From the records that follow, copy every line that contains the word "pixels".

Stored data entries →
[Start of section]
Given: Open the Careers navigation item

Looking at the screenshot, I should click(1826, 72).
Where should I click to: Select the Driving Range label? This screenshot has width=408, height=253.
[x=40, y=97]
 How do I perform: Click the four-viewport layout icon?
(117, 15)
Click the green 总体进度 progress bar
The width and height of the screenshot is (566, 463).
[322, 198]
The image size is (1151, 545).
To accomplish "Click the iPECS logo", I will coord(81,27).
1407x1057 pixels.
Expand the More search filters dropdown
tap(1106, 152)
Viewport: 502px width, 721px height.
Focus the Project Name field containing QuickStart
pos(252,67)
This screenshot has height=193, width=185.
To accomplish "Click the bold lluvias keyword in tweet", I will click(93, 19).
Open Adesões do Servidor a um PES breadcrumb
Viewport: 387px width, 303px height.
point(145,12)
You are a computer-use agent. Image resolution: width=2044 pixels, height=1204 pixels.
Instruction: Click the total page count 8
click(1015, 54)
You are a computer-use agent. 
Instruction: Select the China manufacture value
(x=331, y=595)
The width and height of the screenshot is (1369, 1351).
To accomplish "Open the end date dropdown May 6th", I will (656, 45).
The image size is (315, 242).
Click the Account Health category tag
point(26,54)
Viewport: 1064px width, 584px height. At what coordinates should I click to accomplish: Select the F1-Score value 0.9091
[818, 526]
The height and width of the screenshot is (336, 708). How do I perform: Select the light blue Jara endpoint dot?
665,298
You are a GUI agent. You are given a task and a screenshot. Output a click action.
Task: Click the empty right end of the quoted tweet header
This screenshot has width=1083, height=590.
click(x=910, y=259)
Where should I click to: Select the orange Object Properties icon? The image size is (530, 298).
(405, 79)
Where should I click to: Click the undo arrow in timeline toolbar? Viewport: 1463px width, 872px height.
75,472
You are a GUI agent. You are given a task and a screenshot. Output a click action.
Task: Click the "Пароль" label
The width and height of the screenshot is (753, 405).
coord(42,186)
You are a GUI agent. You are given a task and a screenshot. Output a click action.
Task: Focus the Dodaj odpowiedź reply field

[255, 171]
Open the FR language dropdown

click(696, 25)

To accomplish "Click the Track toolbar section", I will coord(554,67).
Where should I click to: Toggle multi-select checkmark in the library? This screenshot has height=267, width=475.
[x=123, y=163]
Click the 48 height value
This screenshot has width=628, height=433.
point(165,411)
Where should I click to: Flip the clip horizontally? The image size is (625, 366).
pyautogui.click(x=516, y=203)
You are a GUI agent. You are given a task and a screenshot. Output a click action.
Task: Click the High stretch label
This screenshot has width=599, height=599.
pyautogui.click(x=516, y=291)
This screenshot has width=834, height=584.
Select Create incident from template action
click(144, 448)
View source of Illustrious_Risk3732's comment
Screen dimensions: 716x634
[End of section]
OUTPUT OF THE TASK →
1407x1057 pixels.
You are a computer-use agent. Image resolution: width=2044 pixels, height=1204 pixels.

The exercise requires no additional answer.